Do: Brew a Tea Correctly
In other countries, it is alright to drink your tea directly from a PET bottle. But, English tea parties are strict with their drinking etiquette. First, you should use loose-leaf tea, not tea bags. Then, remember to put the milk in after the tea. Also, stir the cup in an ‘up and down, back and forth’ motion, 2-3 times.
Don’t ever leave your teaspoon in your teacup. Place your teaspoon on the saucer, instead. Also, refrain from stirring your tea in a circular motion. This will create a lot of noise and may damage the cup.
Do: Drink like a Duchess
The best way to hold a teacup is to hold it with your thumb and index finger in the handle. Your middle finger should rest under your index. Some people believe that this helps you balance the weight of the cup.
Place your finger in the handle or stick your pinky out. This gesture is a common tea-drinking mistake. Most people assume that pinkies out are fancy, but they are unacceptable.
Do: Eat like a Queen
English people usually prepare the finest scones and sandwiches at tea parties. Remember to eat the savories and sandwiches before the scones and the sweets if you are a visitor. Don’t drink just yet!
Scones are eaten as two separate halves cut with a knife or torn with your hands. Yes, you could use your fingers to eat! Also, sandwiches should always be served into small, delicate shapes and without crusts. Slowly but surely, take small bites and chew the food properly.
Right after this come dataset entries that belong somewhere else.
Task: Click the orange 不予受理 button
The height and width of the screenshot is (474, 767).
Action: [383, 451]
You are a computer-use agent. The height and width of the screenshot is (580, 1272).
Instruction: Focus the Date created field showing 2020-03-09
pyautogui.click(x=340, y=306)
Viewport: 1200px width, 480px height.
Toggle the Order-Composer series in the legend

Of course, you could top your favorite jam into scones but don’t sandwich them again after spreading. While using fingers in sandwiches is okay, you should use a fork when eating cakes. Additionally, resist the temptation of dunking your biscuits in the tea. It doesn’t look exquisite.
Do: Replenish the Tea
Always replenish tea when it is empty. Remember to start with a clean pot, and don’t be shy to have more than one on your table. When you refill it, allow the tea to steep for five to six minutes. This will allow the flavors and antioxidants to diffuse into the water so that it does not taste bitter.
Don’t leave the teapot empty. When using loose tea, don’t forget to strain correctly. You don’t want to pick tea from your teeth when you drink, right?
Do: Take your Time
Relax and enjoy the experience. If you find the rules uncomfortable, remember that formality mistakes are entirely okay and forgivable.
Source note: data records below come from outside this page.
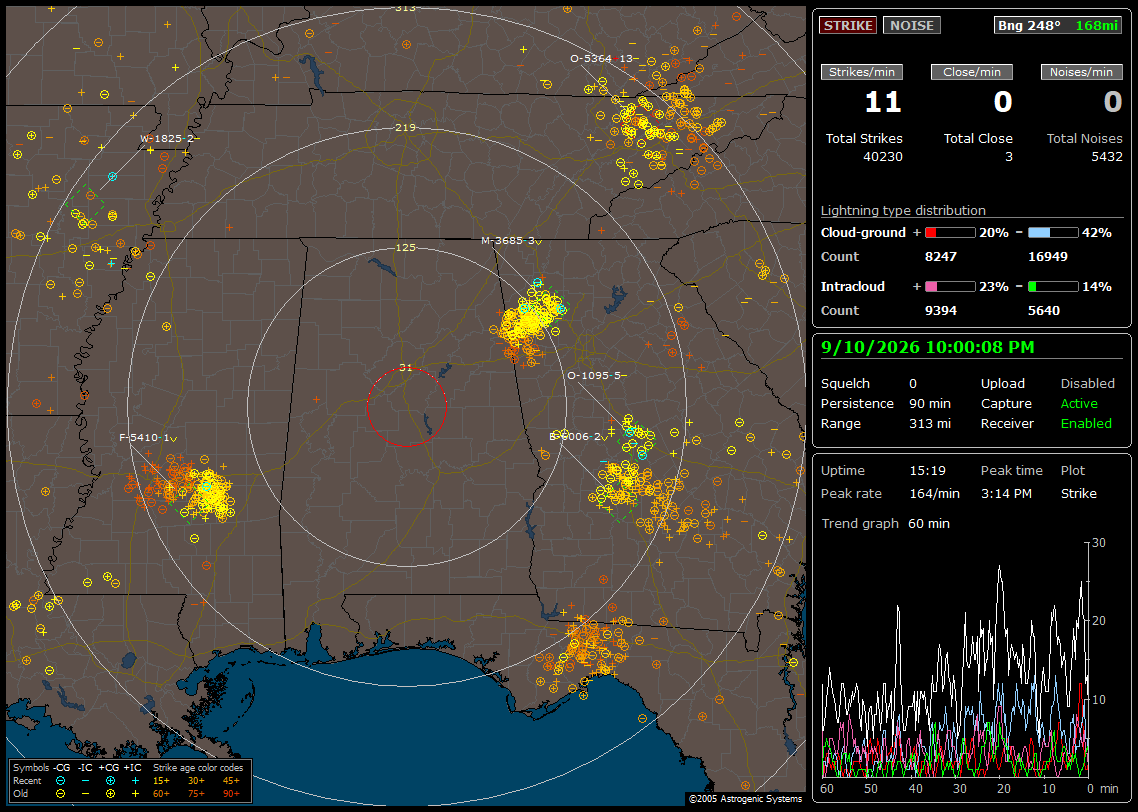The width and height of the screenshot is (1138, 812).
Task: Click the negative cloud-ground blue bar
Action: click(1053, 233)
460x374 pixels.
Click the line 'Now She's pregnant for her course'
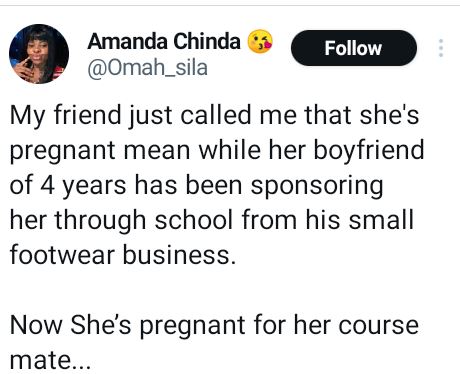point(214,326)
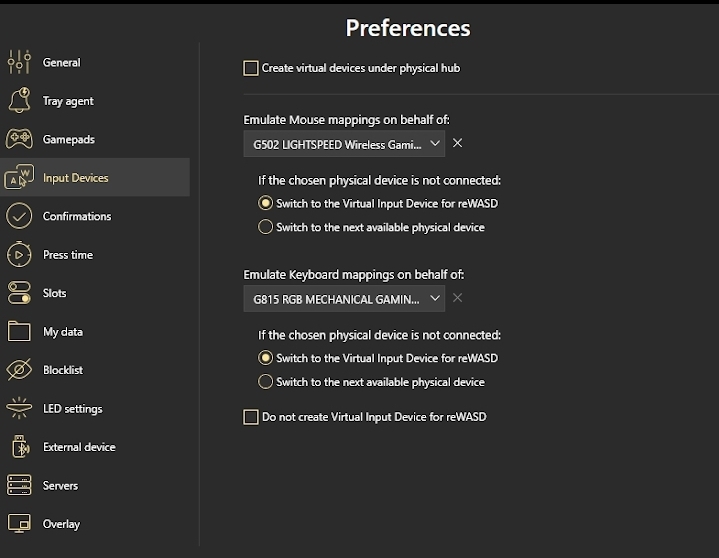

Don’t eat like it is your last day on Earth! Avoid doing something else like checking on your phone, fixing your hair, or retouching your makeup. If it is necessary, temporarily excuse yourself and leave the table.
Tea Time Touches
Now that you know the basic etiquette, you might want to remember these additional touches for a much enjoyable tea party:
Cozies – This is the cover of your teapot that keeps your tea hot.
Strainers – Some teapots have built-in strainers. If your teapot does not have one, pour the tea through a strainer held over the cup.
Sugar Tongs – When it comes to Tea Parties, sugar cubes are preferable over sugar powder. Always have a sugar tong ready as they add elegance to the table.